In this particular case, the national authorities had assessed that there was a “pressing social need”, in the general interest, to impose a given restriction. The rationale of the Constitutional Court ’ s judgment was guided by the fact that no restrictions should be placed on the exercise of the right to freedom of peaceful assembly and to freedom of association with others, other than those that are prescribed by law and are necessary in a democratic society in the interests of national security or public safety, for the prevention of disorder or crime, for the protection of health or morals or for the protection of the rights and freedoms of others.
In the present case the pressing social need was to protect the right of the members of the Association to free expression and association whilst protecting at the same time the right of the majority of citizens of the Republic of Macedonia to enjoy freely their human right to self-identification as Macedonian nationals. The Constitutional Court reasoned legally that the Association ’ s Articles and Programme, as implemented in practice, meant and were understood as a denial of the Constitutional norm that the State of the Republic of Macedonia is constituted as the national State of the Macedonian people.
The denial of this historical fact runs against the argument that the Court developed in the case of Gorzelic v. Poland ( cited above, § 66 ) , when it stated as follows:
“ The Court would also point out that pluralism and democracy are, by the nature of things, based on a compromise that requires various concessions by individuals and groups of individuals. The latter must sometimes be prepared to limit some of their freedoms so as to ensure the greater stability of the country as a whole.”

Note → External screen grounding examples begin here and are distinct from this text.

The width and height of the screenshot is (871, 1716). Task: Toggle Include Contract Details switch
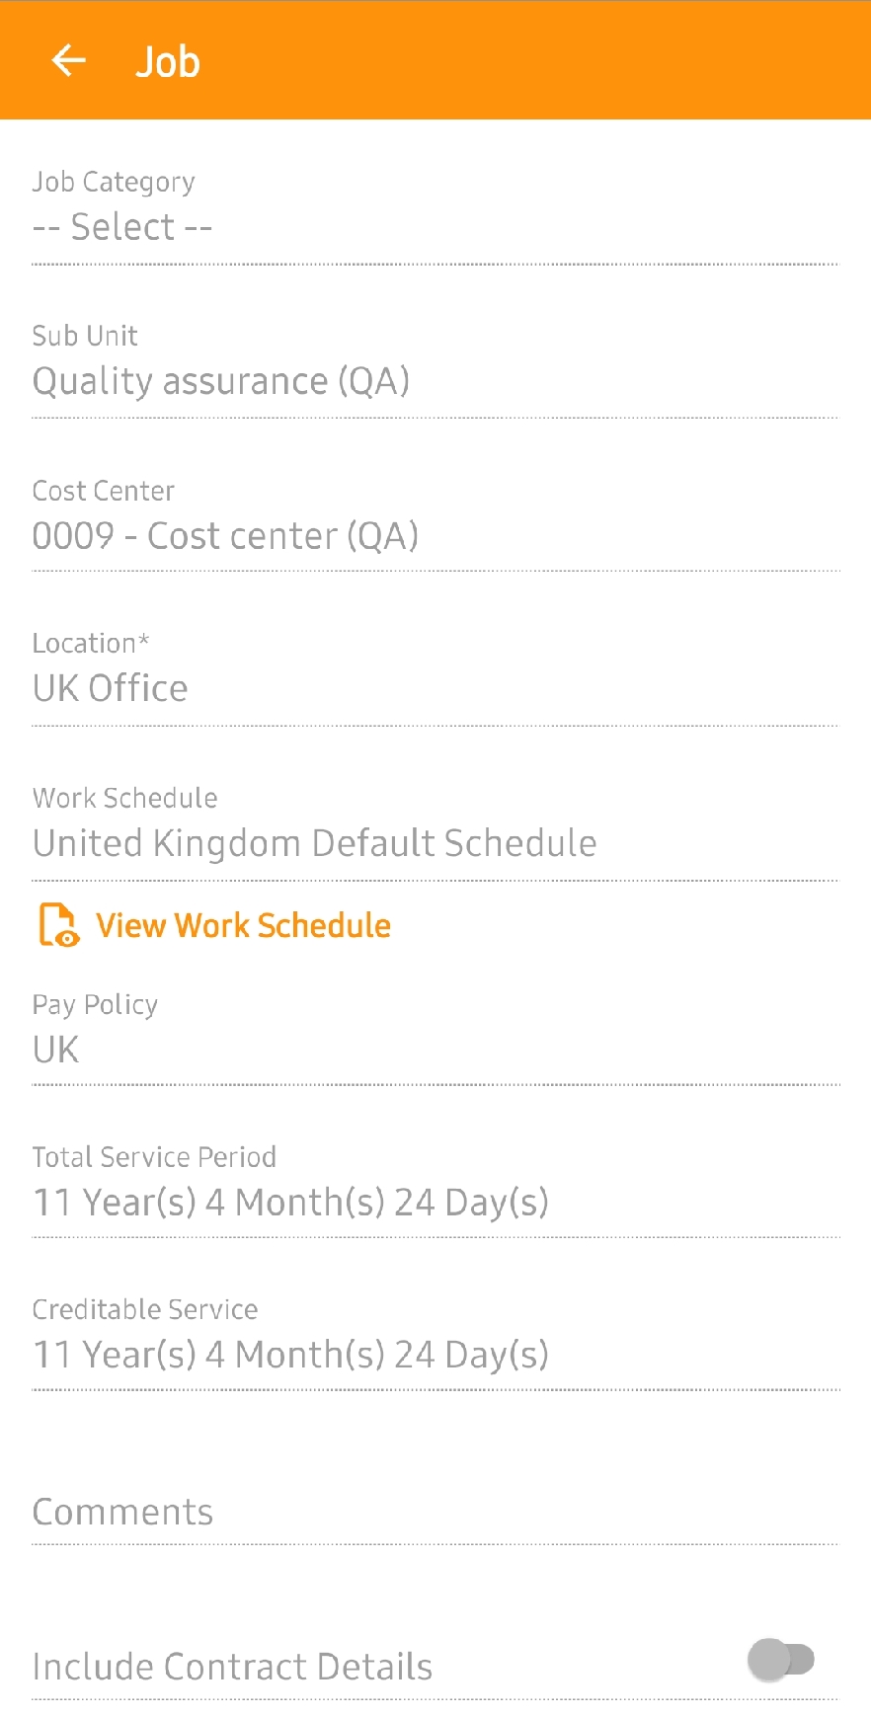(781, 1659)
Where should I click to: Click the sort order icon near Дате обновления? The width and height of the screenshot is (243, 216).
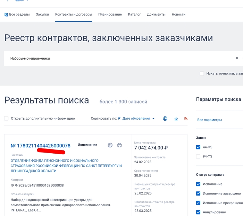click(x=120, y=119)
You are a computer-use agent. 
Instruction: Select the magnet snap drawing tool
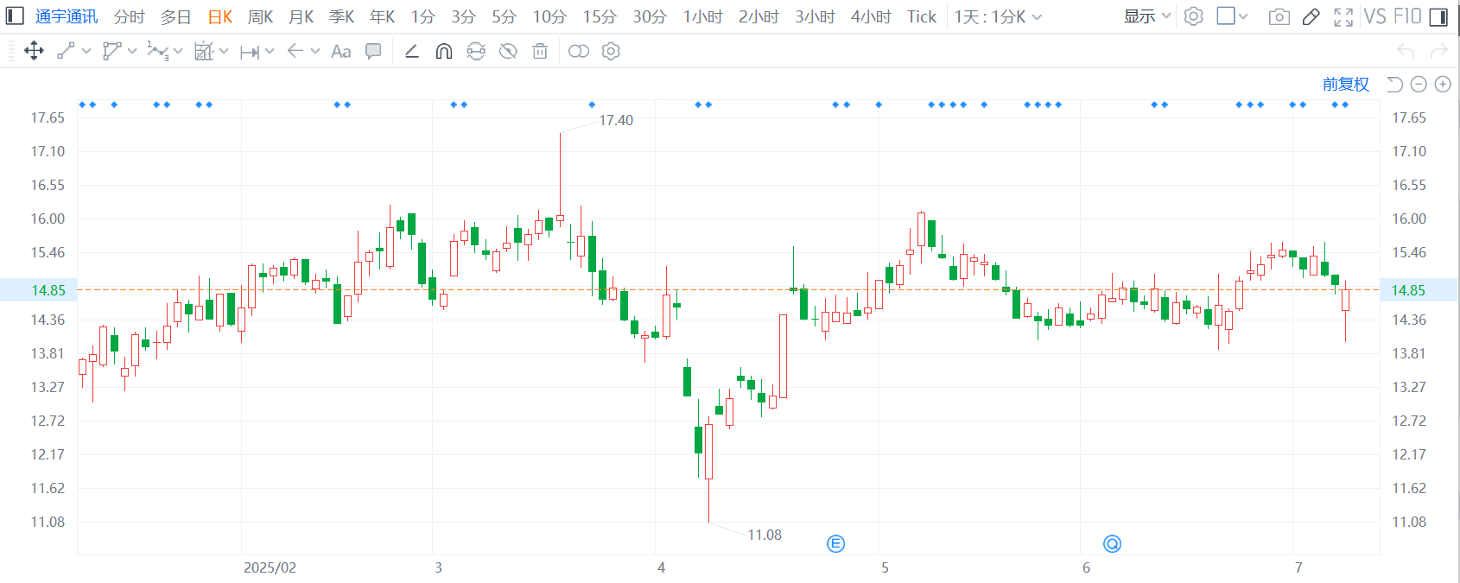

In the light of that judgment, I confidently accept as legitimate and in accordance with the Convention the decision of the Constitutional Court of the Republic of Macedonia to interpret the Programme and Articles of the Association Radko as a basis for national intolerance and hatred, and thus to declare them unconstitutional. The applicants misused the right to freedom of assembly and association contrary to the text and spirit of the Constitution and the Convention. Therefore the interference of the Constitutional Court was necessary in a democratic society within the meaning of the Convention.
For the reasons set out above, justifying my two main concerns, my opinion is that application no. 74651/01, Association of Citizens Radko and Paunkovski v. the former Yugoslav Republic of Macedonia , should have been declared inadmissible.